Exercise requirements:
According to the Titanic data-cleaning notebook, why was the 'boat' column dropped?

Quoted text:
....

Run this cell first to set up your environment.

In [None]:
import pandas as pd

# Load the Titanic dataset if it's not already
df = pd.read_csv("Titanic Dataset.csv")

print("✓ Data loaded successfully!")
print(f"Original shape: {df.shape}")
print(f"\nOriginal columns: {df.columns.tolist()}")

---
## Task 1: Understand the Original Data

Before cleaning, let's see what we're working with.

### 1a. How many rows and columns are in the original dataset?

In [None]:
# TODO: Print the shape of the DataFrame
print(f"Rows: {______}")
print(f"Columns: {______}")

### 1b. Display the first few rows

In [None]:
# TODO: Use .head() to display the first 5 rows


### 1c. Check for missing values in the original data

In [None]:
# TODO: Use .isnull().sum() to count missing values per column
print("Missing values in original data:")


**Q: Which columns have the most missing values?**

bodys, cabin, then boat

---
## Task 2: Select Useful Features

We'll keep only the columns that help predict survival.

### 2a. Keep only these 8 columns: pclass, survived, sex, age, sibsp, parch, fare, embarked

In [None]:
# TODO: Select only the useful columns
# Hint: df = df[['column1', 'column2', ...]]
df = df[[________, ________, ________, ________, 
         ________, ________, ________, ________]]

print("✓ Columns selected!")
print(f"New shape: {df.shape}")
print(f"\nColumns: {df.columns.tolist()}")

### 2b. Explain why we dropped certain columns

**Q: Why did we drop the 'name' column?**.  (Refer to the lesson if you don't recall - or ask a neighbor!)

A: Names are unique identifiers so bassically high cardinality. Unless I extract titles like Mr. or Mrs. , the name itself doesn't help the math of the model predict survival.

**Q: Why did we drop the 'cabin' column?**

A: It has too many missing values. Dropping the rows would lose too much data, and filling them is bad because I don't have a good reference point/info.

**Q: Why did we drop the 'boat' column?**

A: This causes Data Leakage. If a passenger has a lifeboat number, it implies they survived. The model would just "cheat" by looking at this column rather than learning patterns from age or class and then everything is messed up.

---
## Task 3: Check for Missing Values

Now let's see which of our selected columns have missing values.

In [None]:
# TODO: Check for missing values in the cleaned dataset
print("Missing values after feature selection:")


**Q: How many missing values are in the 'age' column?**

A: 263

**Q: How many missing values are in the 'fare' column?**

A: 1

**Q: How many missing values are in the 'embarked' column?**

A: 2

---
## Task 4: Handle Missing Age Values

Age has many missing values. We'll fill them with the median age.

### 4a. Calculate the median age

In [None]:
# TODO: Calculate the median age
median_age = df['age'].________()
print(f"Median age: {median_age}")

### 4b. Fill missing ages with the median

In [None]:
# TODO: Fill missing ages with median_age
# Hint: Use .fillna(value, inplace=True)
df['age'].________(________, inplace=True)

print("✓ Missing ages filled with median!")
print(f"Missing ages now: {df['age'].isnull().sum()}")

### 4c. Compare median vs mean for age

In [None]:
# Calculate both median and mean
print(f"Median age: {df['age'].median():.2f}")
print(f"Mean age: {df['age'].mean():.2f}")

....

Dataset excerpt:
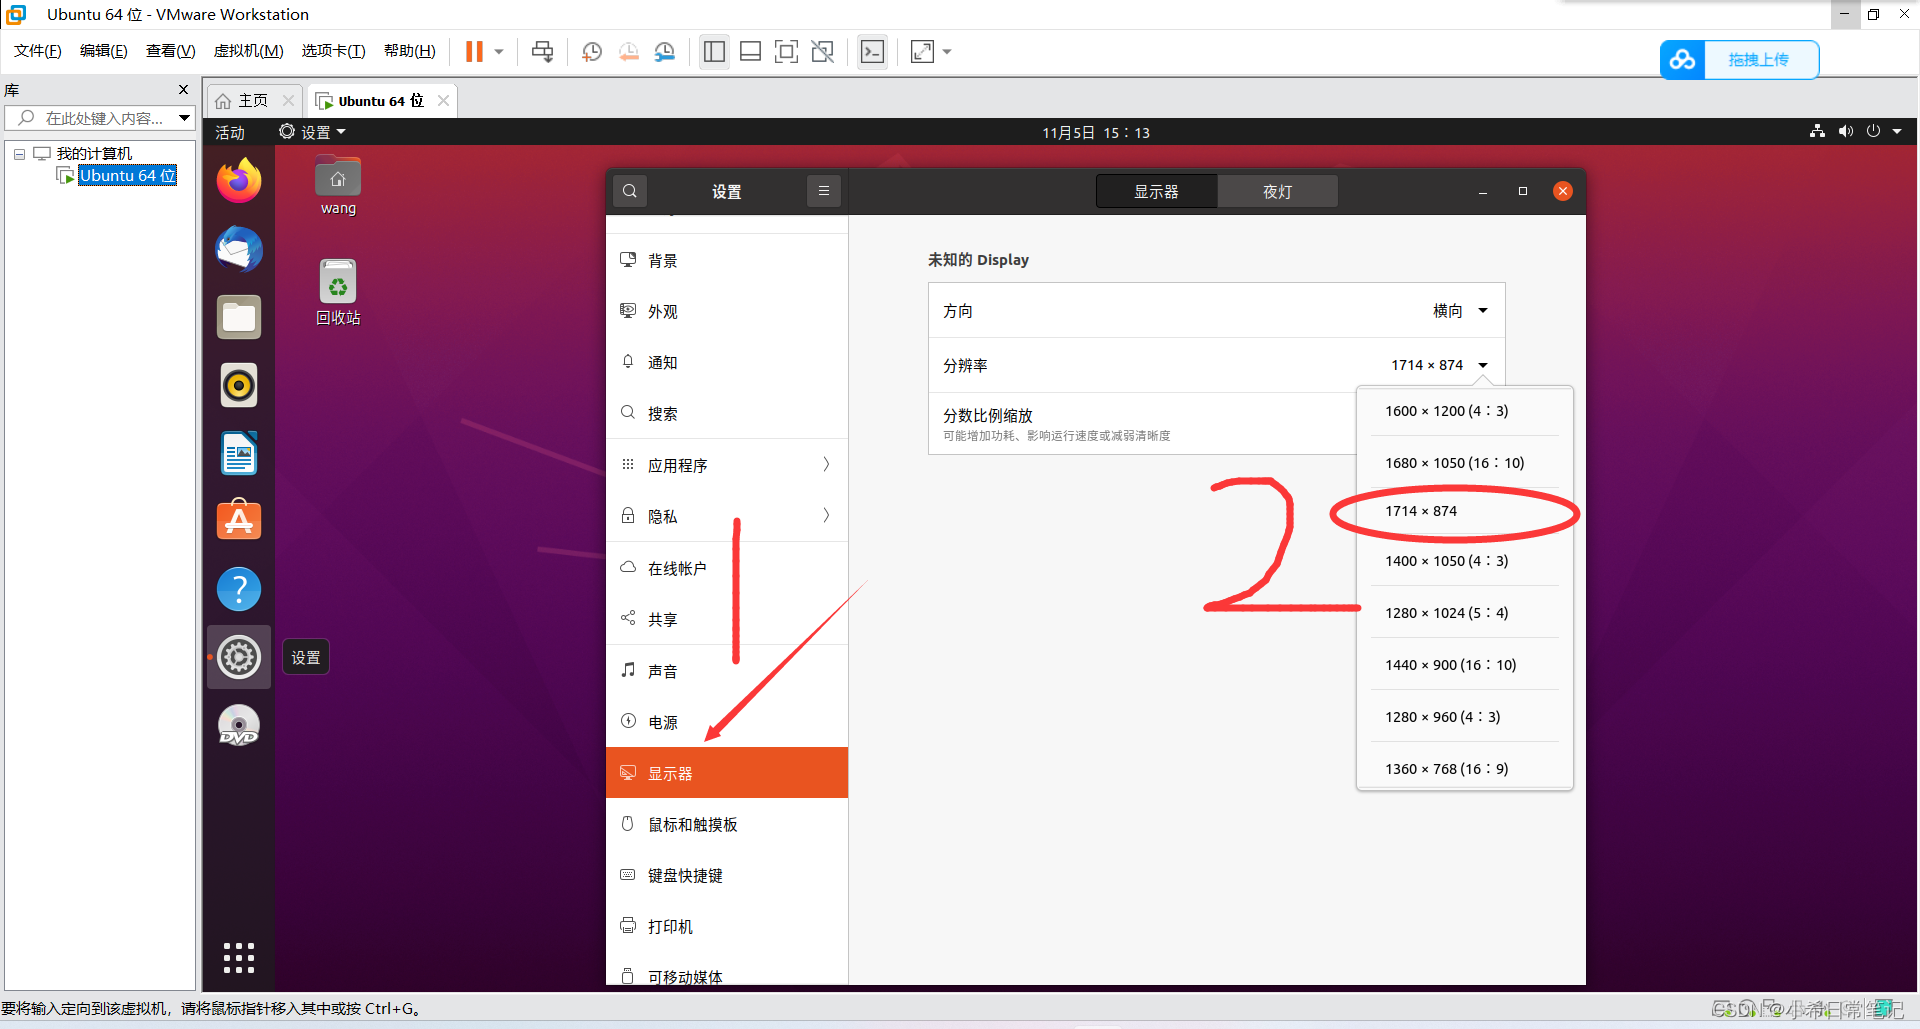Toggle the library panel visibility in VMware
The height and width of the screenshot is (1029, 1920).
[714, 51]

....

Correct result:
It causes data leakage: a lifeboat number implies the passenger survived, so the model would rely on it instead of learning patterns from age or class.